Friday morning, I got to the lab a little earlier than usual.  I worked at my desk for a little while until Hiroaki arrived.  Once he got there, we went to the 4^oC room and got out one of the agar plates that we had prepared on Wednesday.  While the plate was warming to room temperature, we prepared a beaker of sterile water and put it in the autoclave machine. 

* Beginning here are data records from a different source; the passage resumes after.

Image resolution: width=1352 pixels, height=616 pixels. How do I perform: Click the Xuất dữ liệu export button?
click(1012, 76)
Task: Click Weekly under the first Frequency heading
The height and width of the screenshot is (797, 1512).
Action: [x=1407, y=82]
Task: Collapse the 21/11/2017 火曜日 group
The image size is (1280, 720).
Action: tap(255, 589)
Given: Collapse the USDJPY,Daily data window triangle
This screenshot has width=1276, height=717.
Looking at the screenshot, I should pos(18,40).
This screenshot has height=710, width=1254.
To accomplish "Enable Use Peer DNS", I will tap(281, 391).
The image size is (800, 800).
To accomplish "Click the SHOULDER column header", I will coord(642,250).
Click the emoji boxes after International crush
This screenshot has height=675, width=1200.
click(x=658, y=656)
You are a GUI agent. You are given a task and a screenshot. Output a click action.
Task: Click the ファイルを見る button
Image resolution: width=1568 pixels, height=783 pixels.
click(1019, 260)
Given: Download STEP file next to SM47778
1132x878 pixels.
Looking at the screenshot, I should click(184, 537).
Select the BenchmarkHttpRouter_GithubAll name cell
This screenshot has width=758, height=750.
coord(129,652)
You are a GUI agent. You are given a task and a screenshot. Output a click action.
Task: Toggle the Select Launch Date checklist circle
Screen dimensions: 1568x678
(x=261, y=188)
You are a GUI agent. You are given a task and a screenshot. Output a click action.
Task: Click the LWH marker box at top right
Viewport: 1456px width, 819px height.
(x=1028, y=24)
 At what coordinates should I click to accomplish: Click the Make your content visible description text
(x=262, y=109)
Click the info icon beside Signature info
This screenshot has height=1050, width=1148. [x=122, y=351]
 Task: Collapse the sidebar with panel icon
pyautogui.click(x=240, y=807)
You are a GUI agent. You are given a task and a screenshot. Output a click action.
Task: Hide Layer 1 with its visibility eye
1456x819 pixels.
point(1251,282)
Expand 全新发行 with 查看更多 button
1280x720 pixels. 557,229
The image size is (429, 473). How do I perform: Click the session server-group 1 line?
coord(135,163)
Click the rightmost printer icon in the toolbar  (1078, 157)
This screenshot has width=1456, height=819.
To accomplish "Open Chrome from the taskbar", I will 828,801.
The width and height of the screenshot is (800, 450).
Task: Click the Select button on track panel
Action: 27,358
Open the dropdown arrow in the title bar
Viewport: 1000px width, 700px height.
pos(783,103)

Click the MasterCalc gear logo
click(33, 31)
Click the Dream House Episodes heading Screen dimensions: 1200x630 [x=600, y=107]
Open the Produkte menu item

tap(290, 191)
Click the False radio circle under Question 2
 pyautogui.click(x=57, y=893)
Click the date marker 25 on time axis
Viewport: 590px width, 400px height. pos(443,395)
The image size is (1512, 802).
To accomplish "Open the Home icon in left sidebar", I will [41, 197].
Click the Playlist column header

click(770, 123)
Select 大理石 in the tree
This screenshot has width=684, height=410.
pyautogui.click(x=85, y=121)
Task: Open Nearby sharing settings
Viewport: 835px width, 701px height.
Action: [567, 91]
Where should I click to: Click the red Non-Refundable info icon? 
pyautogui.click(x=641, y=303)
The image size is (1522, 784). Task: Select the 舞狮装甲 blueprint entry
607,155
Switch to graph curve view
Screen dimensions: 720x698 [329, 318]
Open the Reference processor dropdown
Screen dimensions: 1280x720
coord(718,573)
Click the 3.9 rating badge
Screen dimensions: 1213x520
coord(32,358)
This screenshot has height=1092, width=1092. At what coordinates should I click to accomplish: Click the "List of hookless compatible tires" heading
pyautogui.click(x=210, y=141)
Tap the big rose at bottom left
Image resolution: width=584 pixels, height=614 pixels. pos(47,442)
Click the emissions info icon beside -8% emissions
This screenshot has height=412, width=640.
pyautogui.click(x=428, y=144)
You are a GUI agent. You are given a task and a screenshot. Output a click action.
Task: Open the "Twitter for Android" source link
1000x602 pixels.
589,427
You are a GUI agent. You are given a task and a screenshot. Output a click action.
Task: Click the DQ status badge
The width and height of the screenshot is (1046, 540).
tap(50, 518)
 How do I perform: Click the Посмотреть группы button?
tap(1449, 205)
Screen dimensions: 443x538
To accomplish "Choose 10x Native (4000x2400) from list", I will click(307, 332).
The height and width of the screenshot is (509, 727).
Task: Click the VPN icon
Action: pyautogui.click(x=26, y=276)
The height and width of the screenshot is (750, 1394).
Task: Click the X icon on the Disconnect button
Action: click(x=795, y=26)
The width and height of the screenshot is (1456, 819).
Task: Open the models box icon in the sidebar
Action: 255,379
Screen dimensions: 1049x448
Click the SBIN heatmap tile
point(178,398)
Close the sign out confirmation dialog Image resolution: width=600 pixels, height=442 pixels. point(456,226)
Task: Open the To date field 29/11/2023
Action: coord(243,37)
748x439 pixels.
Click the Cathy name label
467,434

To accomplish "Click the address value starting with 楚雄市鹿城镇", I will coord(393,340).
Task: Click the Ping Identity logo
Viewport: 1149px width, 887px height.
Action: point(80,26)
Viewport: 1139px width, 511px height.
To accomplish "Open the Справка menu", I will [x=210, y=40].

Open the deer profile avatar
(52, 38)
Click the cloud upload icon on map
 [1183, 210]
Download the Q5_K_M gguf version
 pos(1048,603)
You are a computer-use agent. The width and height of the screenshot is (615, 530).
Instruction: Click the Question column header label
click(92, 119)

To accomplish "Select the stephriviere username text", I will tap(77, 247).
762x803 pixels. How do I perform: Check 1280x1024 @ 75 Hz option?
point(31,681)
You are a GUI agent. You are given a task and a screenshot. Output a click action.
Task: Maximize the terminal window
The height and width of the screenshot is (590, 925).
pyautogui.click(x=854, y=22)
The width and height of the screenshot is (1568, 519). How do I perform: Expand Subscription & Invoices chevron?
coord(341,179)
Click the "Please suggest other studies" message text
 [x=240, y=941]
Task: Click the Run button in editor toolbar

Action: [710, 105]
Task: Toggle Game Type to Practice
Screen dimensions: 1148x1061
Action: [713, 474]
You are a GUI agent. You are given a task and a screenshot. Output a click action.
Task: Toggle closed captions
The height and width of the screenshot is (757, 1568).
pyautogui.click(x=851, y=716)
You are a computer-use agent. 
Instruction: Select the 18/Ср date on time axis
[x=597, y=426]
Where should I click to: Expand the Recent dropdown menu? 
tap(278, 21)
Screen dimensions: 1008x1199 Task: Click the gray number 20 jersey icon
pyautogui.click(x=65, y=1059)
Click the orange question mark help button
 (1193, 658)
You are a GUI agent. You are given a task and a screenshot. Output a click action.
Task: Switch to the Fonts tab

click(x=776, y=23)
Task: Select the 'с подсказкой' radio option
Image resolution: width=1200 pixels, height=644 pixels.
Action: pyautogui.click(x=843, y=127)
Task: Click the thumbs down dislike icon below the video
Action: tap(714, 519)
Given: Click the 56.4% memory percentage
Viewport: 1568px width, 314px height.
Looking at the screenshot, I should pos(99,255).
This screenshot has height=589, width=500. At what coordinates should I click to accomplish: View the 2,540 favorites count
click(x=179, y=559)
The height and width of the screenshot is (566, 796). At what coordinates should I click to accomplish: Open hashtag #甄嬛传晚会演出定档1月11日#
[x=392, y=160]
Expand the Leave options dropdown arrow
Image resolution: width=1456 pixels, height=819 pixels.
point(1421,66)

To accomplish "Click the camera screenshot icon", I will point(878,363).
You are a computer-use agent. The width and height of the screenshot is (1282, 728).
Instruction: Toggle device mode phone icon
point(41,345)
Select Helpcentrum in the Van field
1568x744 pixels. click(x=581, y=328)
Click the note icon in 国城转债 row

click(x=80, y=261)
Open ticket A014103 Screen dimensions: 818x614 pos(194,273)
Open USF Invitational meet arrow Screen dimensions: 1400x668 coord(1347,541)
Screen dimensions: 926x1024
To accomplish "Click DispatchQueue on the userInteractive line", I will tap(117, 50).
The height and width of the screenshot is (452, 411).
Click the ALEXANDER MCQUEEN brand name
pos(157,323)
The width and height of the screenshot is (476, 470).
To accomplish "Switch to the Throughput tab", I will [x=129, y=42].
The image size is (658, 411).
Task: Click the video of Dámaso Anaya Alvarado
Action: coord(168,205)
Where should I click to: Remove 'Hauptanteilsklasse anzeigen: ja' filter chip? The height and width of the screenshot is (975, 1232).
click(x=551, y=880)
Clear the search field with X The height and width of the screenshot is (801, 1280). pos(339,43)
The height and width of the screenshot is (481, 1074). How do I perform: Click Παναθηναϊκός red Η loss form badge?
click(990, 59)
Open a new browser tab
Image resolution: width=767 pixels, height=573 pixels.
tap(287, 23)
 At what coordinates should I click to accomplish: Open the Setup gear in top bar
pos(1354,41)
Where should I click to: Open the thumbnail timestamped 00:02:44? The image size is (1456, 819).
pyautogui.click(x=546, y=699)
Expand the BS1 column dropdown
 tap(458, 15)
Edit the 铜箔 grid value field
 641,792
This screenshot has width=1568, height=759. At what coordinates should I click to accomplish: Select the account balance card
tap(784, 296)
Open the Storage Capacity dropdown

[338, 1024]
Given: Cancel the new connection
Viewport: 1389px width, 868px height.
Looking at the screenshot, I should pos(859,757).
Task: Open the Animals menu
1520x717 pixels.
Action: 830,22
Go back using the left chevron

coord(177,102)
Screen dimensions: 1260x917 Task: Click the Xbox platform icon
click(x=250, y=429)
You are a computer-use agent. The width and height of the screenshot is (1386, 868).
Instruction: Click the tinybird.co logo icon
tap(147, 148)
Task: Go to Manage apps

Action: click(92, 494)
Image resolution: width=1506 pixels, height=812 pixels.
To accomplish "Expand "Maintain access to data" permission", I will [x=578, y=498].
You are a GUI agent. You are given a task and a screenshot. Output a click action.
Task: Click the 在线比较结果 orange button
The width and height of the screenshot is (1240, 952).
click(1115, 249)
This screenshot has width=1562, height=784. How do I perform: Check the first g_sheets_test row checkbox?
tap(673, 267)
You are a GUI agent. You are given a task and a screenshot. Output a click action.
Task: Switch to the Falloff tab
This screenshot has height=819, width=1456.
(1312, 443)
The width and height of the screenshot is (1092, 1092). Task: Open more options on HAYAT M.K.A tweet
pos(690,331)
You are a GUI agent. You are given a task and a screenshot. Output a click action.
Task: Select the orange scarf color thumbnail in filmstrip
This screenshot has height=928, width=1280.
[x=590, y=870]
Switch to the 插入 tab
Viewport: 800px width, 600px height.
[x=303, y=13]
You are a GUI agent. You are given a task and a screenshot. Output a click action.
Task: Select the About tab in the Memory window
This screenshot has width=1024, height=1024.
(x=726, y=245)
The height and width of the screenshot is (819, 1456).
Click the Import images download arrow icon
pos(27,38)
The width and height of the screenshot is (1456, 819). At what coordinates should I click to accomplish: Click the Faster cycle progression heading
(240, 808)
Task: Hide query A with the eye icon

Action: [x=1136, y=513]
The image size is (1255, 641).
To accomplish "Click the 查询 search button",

When we got back from the autoclave room, the plate was ready, and Hiroaki showed me how to transfer individual colonies from the agar plates we prepared yesterday to the new plate.  The two plates we prepared yesterday now contained both white and blue E. coli colonies.  The white colonies contained a plasmid which included both the T-vector and our PCR product fragment.  The blue colonies contained only the T-vector plasmid.  We selected around twenty five isolated white colonies from the two plates combined and transferred them to the new plate using toothpicks.  Hiroaki explained that such a large number of colonies is needed for extraction because gene sequencing can sometimes require quite a few samples to get accurate results.  In addition, some of the plasmids may mutate in the E. coli and will no longer be useable in the experiment.